§ **Recorded information**:
+++

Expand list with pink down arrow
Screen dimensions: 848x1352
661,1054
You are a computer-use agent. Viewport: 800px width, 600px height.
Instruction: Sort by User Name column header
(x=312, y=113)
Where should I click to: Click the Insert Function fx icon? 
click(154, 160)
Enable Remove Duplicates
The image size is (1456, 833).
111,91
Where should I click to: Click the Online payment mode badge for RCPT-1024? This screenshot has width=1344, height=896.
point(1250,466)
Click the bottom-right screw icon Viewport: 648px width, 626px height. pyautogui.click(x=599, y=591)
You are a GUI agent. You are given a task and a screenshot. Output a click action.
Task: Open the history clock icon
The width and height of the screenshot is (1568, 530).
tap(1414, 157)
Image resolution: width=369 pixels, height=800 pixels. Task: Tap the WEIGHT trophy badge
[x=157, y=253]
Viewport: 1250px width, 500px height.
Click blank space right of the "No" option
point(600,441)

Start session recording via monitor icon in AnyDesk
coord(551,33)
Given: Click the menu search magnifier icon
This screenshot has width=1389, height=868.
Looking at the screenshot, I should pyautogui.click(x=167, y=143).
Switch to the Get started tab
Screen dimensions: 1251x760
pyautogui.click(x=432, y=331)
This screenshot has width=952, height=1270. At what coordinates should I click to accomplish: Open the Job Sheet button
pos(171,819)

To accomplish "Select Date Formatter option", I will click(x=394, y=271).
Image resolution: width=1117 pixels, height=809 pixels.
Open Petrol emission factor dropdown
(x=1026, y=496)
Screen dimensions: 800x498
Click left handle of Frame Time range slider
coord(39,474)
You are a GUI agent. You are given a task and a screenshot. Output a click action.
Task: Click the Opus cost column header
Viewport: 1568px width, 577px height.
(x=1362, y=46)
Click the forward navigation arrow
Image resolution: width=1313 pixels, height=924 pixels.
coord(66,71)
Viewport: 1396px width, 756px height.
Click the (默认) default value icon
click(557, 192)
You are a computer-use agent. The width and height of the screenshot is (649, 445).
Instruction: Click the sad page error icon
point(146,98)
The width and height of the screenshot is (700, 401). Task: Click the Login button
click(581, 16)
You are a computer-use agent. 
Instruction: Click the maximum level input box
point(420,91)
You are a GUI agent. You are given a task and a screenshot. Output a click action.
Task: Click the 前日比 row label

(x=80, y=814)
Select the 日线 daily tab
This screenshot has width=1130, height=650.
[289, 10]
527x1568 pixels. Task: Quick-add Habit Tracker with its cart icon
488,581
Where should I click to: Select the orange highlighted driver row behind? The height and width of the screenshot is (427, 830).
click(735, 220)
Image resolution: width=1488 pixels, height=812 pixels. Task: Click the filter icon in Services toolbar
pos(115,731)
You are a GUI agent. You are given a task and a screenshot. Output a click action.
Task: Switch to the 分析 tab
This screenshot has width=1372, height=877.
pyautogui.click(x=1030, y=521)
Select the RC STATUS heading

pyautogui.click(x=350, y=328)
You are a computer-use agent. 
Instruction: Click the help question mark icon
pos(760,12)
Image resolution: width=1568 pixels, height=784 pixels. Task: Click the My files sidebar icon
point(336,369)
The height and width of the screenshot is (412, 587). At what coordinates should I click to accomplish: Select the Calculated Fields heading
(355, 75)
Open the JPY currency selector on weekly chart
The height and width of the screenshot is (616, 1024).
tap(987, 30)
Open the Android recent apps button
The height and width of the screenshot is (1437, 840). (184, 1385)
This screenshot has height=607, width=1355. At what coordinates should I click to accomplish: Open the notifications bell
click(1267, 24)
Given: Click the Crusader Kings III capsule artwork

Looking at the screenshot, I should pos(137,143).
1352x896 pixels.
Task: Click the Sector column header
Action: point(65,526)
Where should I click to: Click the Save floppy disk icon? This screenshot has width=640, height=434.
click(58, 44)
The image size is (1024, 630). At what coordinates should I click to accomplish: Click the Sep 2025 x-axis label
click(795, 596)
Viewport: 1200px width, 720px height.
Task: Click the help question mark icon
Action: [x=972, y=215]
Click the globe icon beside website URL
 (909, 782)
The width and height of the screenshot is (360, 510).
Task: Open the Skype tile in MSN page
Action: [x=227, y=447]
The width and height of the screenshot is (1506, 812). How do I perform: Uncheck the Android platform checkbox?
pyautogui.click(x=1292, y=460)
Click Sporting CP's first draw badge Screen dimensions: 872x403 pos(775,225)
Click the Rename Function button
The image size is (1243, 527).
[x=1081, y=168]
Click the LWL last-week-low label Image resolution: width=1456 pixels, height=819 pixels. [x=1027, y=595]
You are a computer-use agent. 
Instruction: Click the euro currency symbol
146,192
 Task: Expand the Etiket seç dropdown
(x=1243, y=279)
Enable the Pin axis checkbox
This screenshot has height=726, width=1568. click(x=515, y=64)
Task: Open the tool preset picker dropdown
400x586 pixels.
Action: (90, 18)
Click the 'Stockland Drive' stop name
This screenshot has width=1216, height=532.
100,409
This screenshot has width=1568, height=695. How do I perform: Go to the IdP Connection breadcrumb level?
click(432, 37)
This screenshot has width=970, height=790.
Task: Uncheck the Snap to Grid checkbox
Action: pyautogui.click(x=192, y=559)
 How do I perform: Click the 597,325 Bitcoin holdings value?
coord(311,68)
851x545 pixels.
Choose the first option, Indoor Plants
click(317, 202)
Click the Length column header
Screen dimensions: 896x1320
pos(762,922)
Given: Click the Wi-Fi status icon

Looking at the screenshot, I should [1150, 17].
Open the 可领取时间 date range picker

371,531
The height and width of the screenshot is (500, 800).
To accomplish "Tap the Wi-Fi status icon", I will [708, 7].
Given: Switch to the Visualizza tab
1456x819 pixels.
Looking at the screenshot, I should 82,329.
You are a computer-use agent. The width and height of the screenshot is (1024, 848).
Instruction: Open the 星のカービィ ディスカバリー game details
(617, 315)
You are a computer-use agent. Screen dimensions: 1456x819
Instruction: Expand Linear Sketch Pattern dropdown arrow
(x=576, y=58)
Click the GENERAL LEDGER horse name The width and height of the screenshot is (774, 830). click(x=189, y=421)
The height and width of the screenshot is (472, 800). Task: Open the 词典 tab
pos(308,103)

+++

§ **Work to do**: Please pick out every line above that contains the word "help" and copy each one in full. Match case exactly.

§ **Expected answer**:
Instruction: Click the help question mark icon
Task: Click the help question mark icon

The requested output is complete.